I was surprised; I no longer share his passion. Maybe it's just the scars of the last decade of watching the Boys in Green or perhaps Ireland's exclusion from June's big samba party in Brazil, but I've begun to loathe international football.
Serbia roll into the Aviva and it's all set up for an evenly fought 1-1 draw with a few eye-catching individual flourishes, the odd flare in the crowd and 90 minutes of pedestrian football starring 22 men trying their hardest not to injure themselves.
I'd deluded myself into thinking it was a symptom of Giovanni Trapattoni's iron fist, but Ireland's 0-0 draw in Poznan in November was one of the most forgettable matches of football ever played.

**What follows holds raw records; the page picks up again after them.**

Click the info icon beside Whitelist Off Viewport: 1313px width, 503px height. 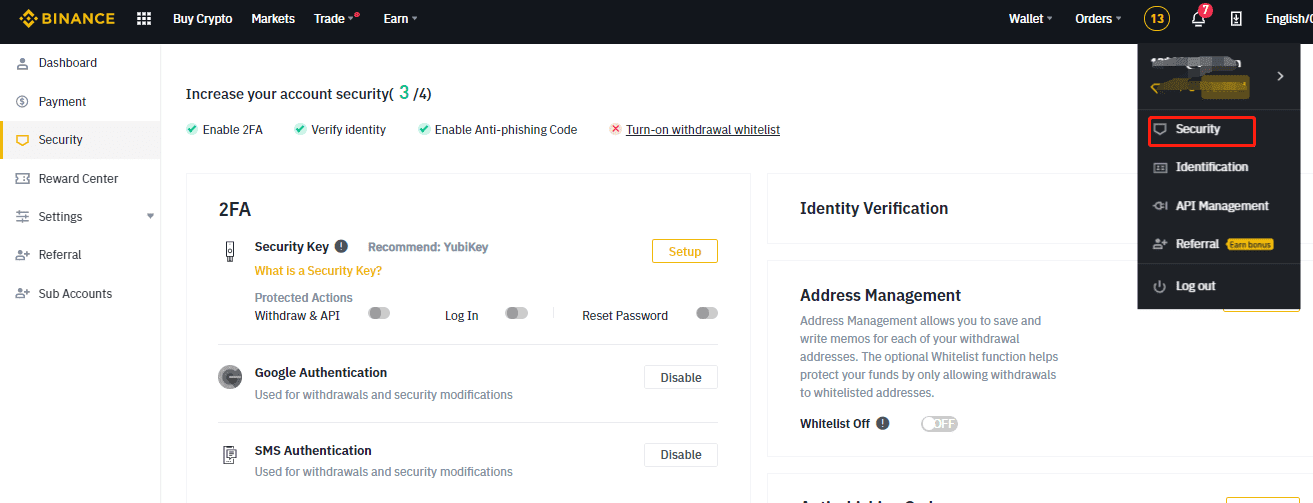883,423
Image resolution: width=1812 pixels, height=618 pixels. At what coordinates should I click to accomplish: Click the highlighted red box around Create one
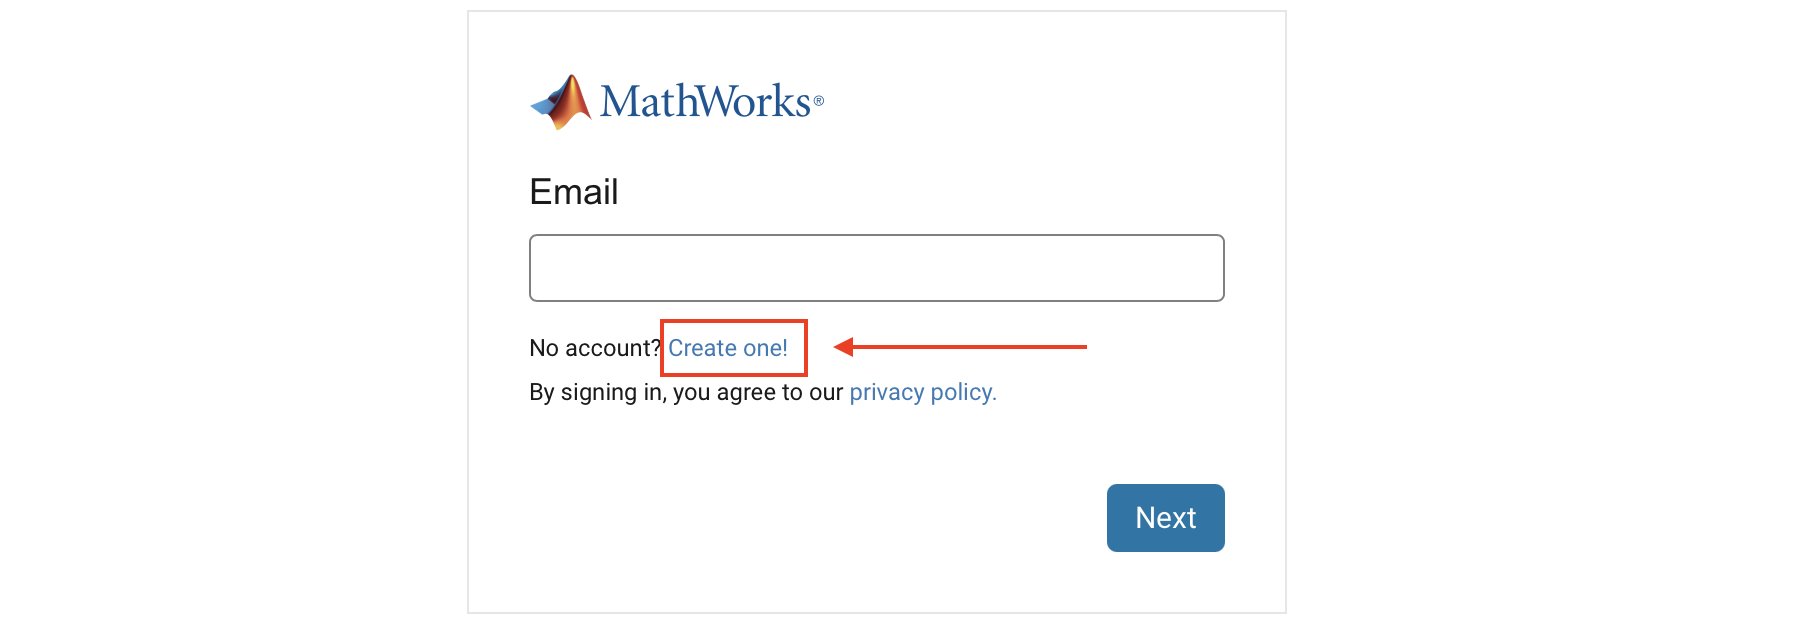pos(733,349)
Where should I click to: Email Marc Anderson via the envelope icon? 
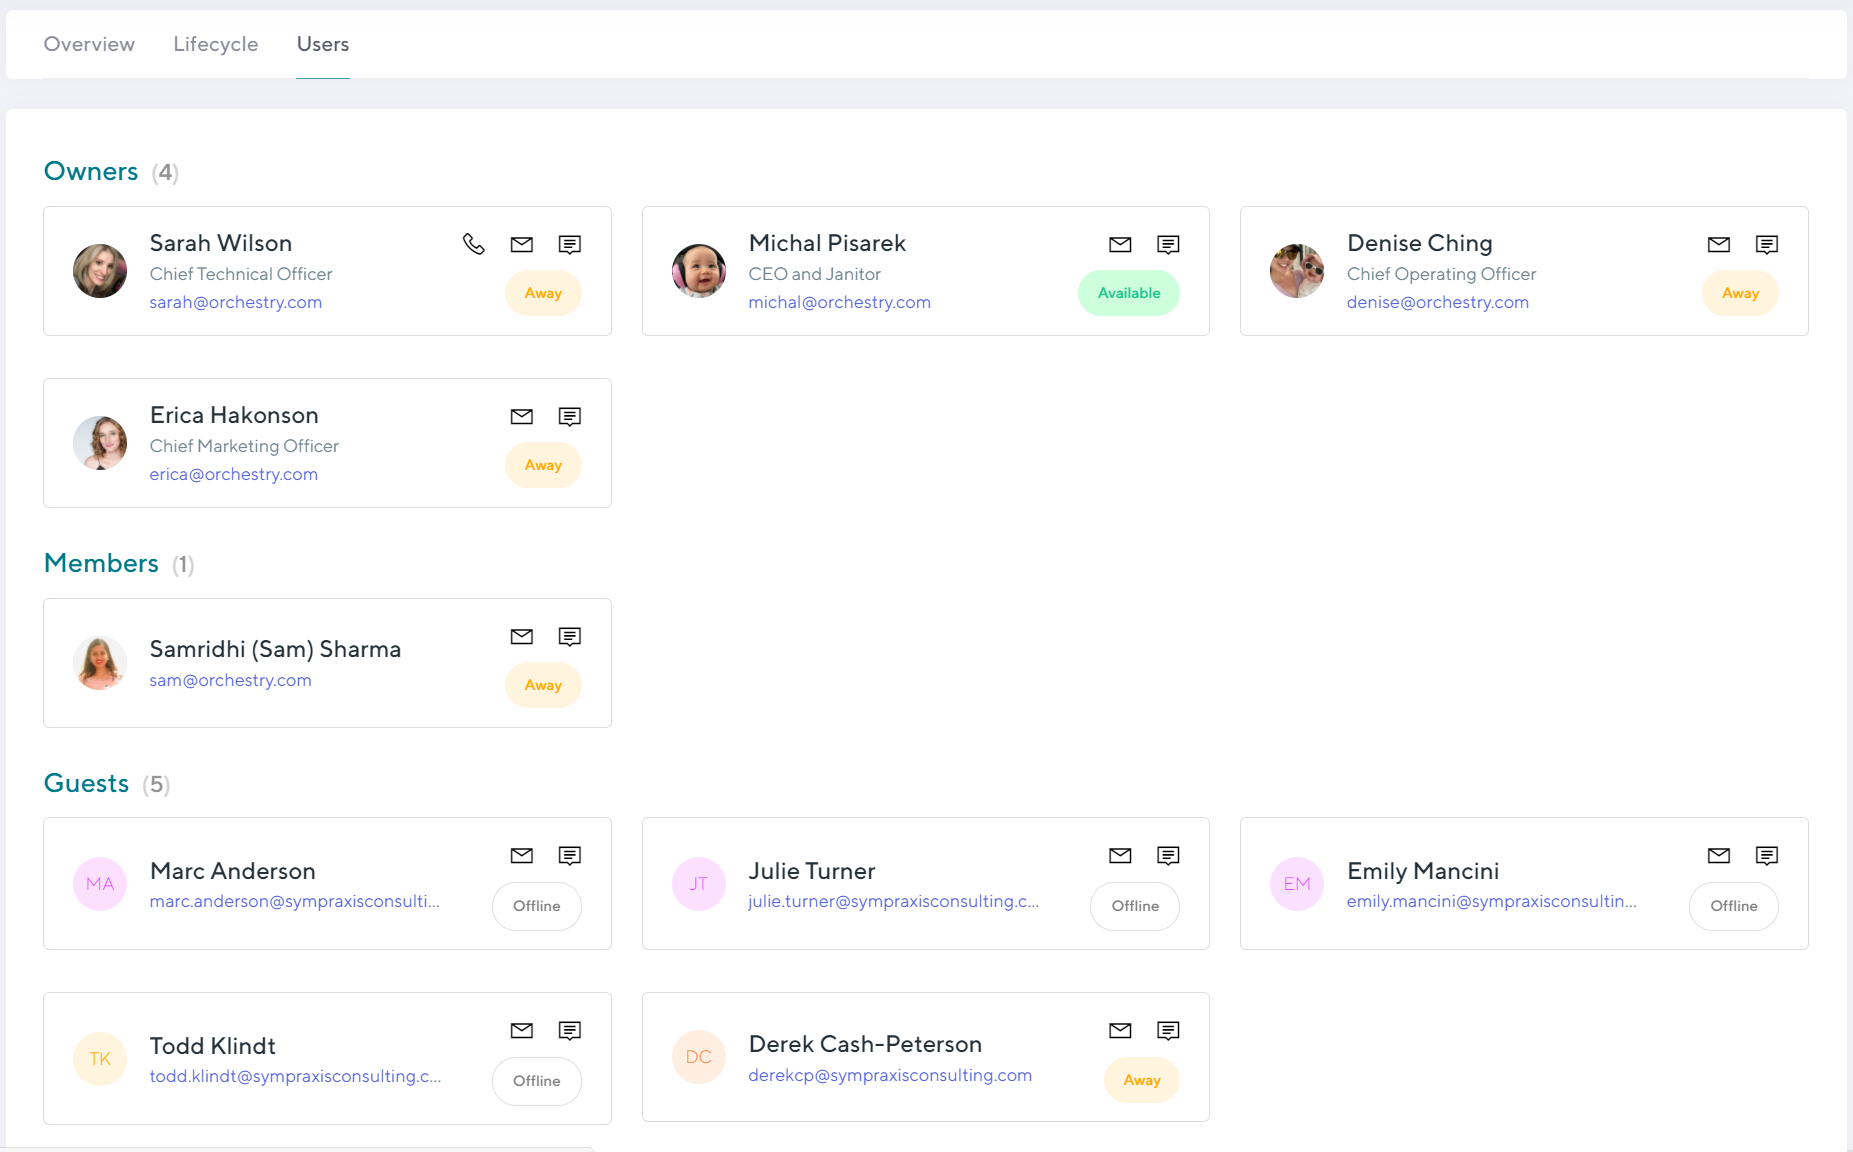[x=521, y=856]
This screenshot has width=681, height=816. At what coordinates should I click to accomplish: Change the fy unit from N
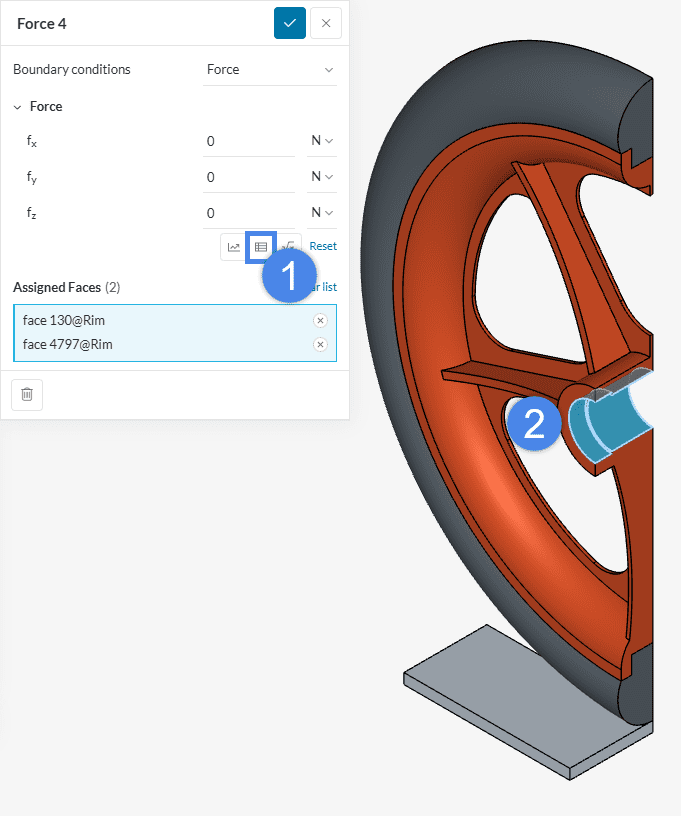(x=321, y=177)
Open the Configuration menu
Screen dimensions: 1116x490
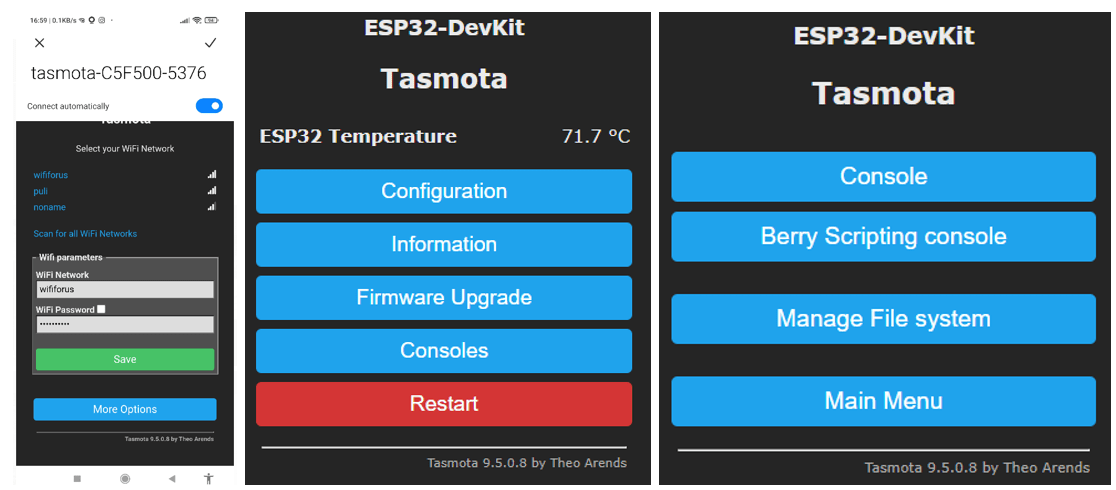point(444,191)
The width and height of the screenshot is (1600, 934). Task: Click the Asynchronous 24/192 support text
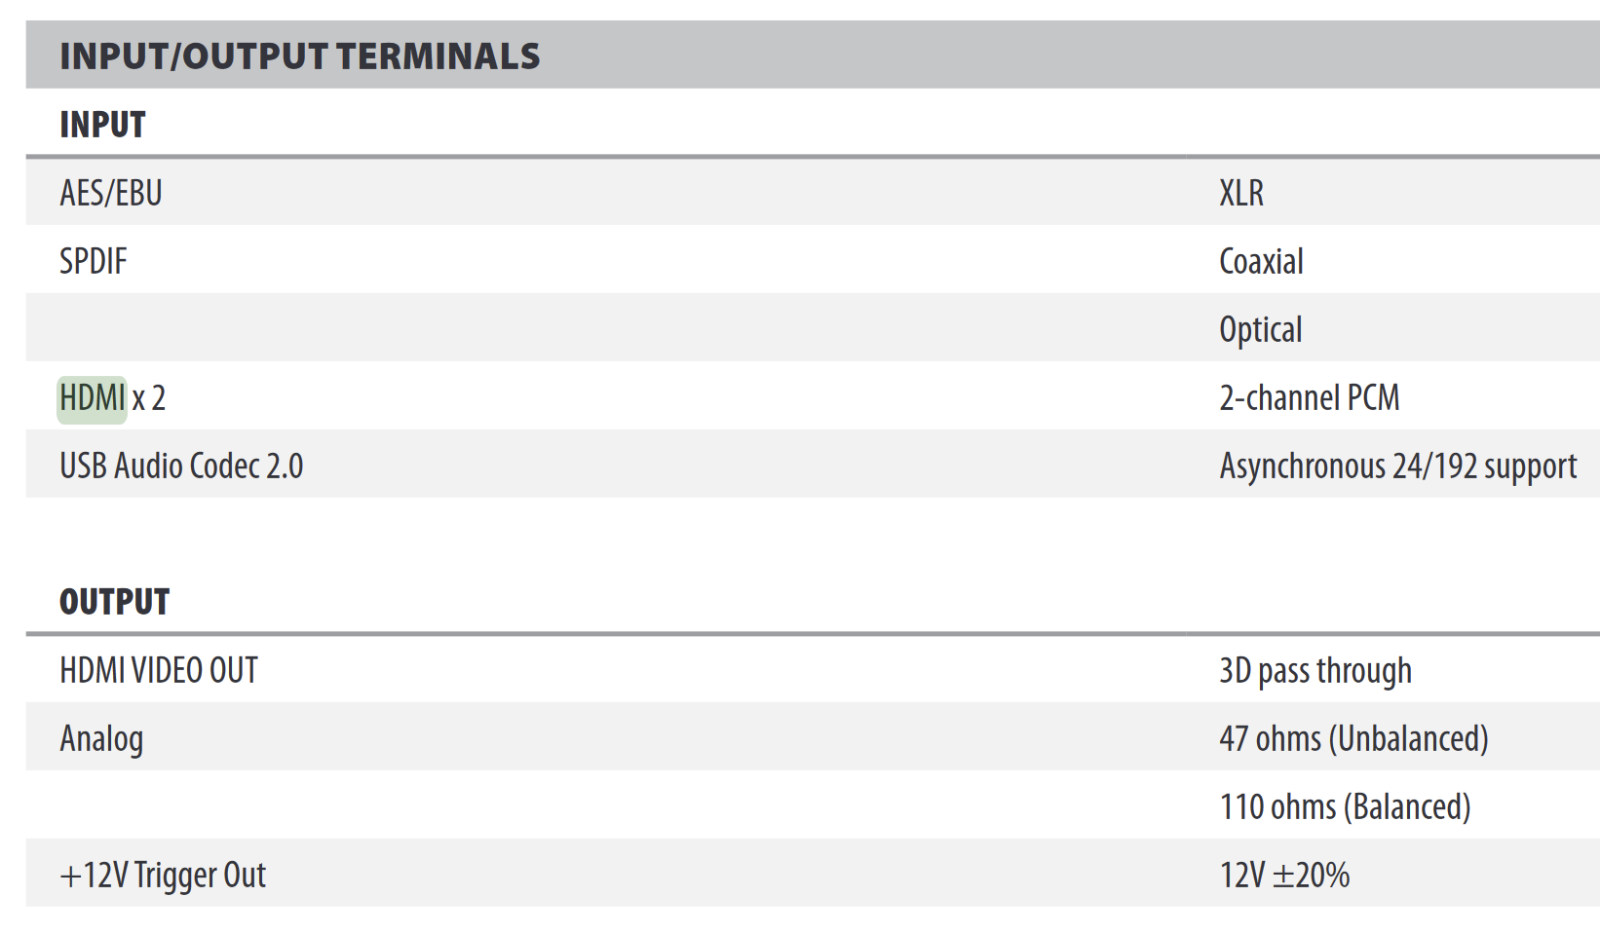(1397, 466)
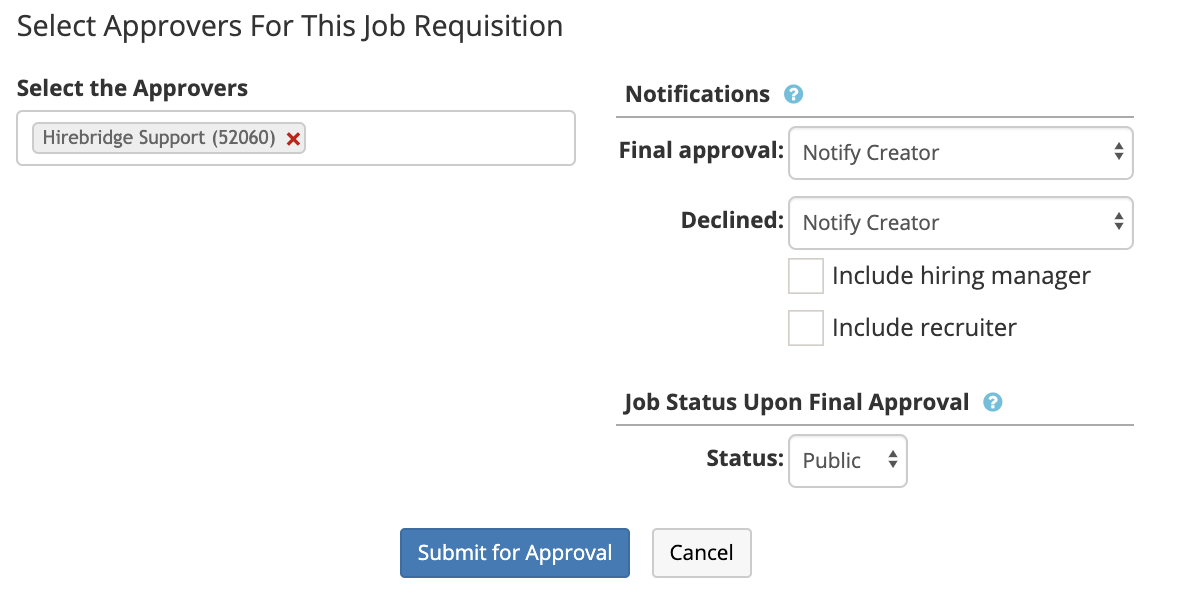Viewport: 1186px width, 596px height.
Task: Open Job Status Upon Final Approval help icon
Action: [992, 402]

In fact, outside of Germany and Spain, there's a malaise across Europe: France and Holland are riven by division, Portugal surprisingly dour and England under Roy Hodgson too anodyne to even inspire a negative reaction. Only Belgium give me hope, and can you ever really have much hope for Belgium?
So what then for the World Cup? I am putting my faith in South American countries – Columbia, Chile, Uruguay – to inject the anarchic soul of their continent's football into the tournament, and woo me back to international football.